Hira-Dependent Histone H3.3 Deposition Facilitates PRC2 Recruitment at Developmental Loci in ES Cells

Polycomb repressive complex 2 (PRC2) regulates gene expression during lineage specification through trimethylation of lysine 27 on histone H3 (H3K27me3). In Drosophila, polycomb binding sites are dynamic chromatin regions enriched with the histone variant H3.3. Here, we show that, in mouse embryonic stem cells (ESCs), H3.3 is required for proper establishment of H3K27me3 at the promoters of developmentally regulated genes. Upon H3.3 depletion, these promoters show reduced nucleosome turnover measured by deposition of de novo synthesized histones and reduced PRC2 occupancy. Further, we show H3.3-dependent interaction of PRC2 with the histone chaperone, Hira, and that Hira localization to chromatin requires H3.3. Our data demonstrate the importance of H3.3 in maintaining a chromatin landscape in ESCs that is important for proper gene regulation during differentiation.

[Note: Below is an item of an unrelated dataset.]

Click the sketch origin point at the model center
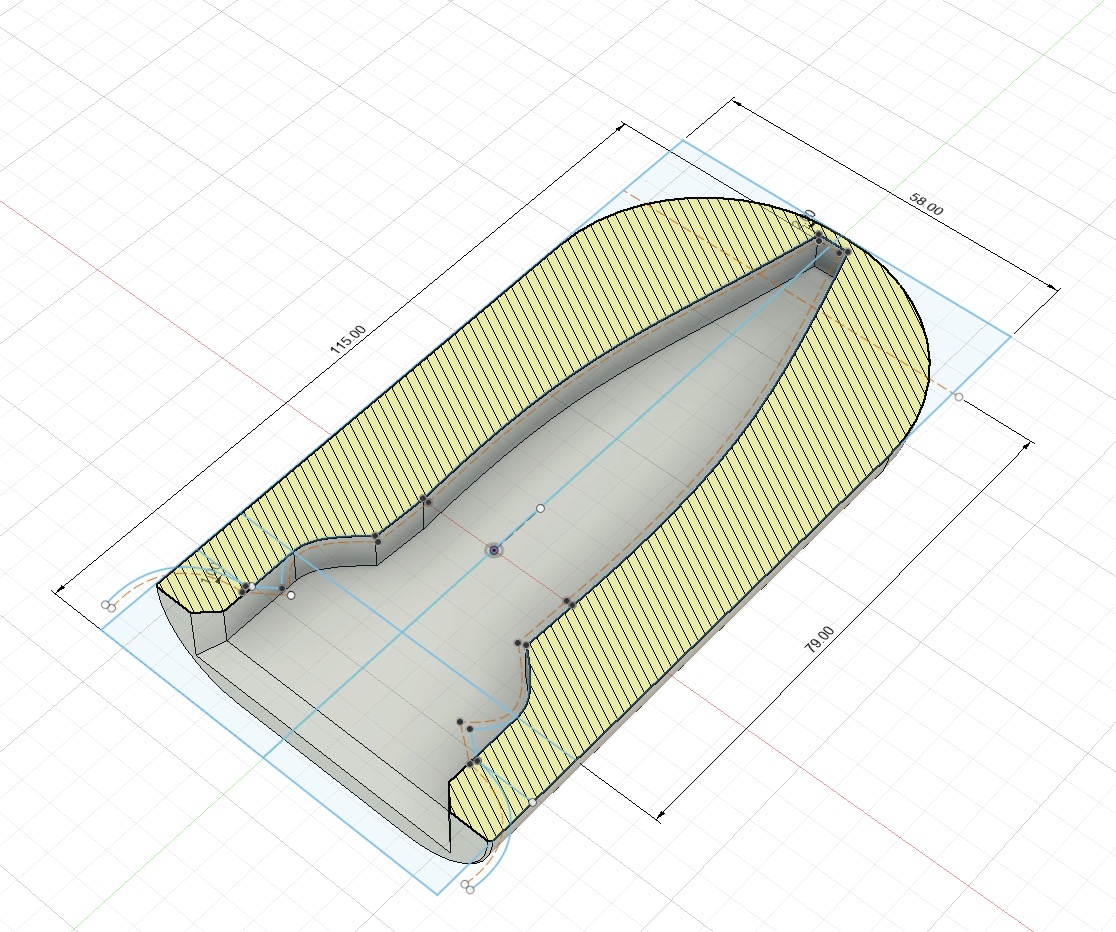This screenshot has height=932, width=1116. click(x=492, y=549)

Moreover, our findings support the emerging notion that H3.3 has multiple functions in distinct genomic locations that are not always correlated with an “active” chromatin state. [Display omitted] •Developmental promoters in embryonic stem cells are dynamic loci marked by H3.3•H3.3 promotes H3K27me3 levels in embryonic stem cells•H3.3 facilitates PRC2 recruitment to developmental promoters•The H3.3 chaperone Hira and PRC2 interact in an H3.3-dependent manner By promoting nucleosome turnover, H3.3 facilitates a dynamic chromatin environment that allows for optimal PRC2 binding and activity that deposit H3K27me3 marks in bivalent promoters in mouse ES cells.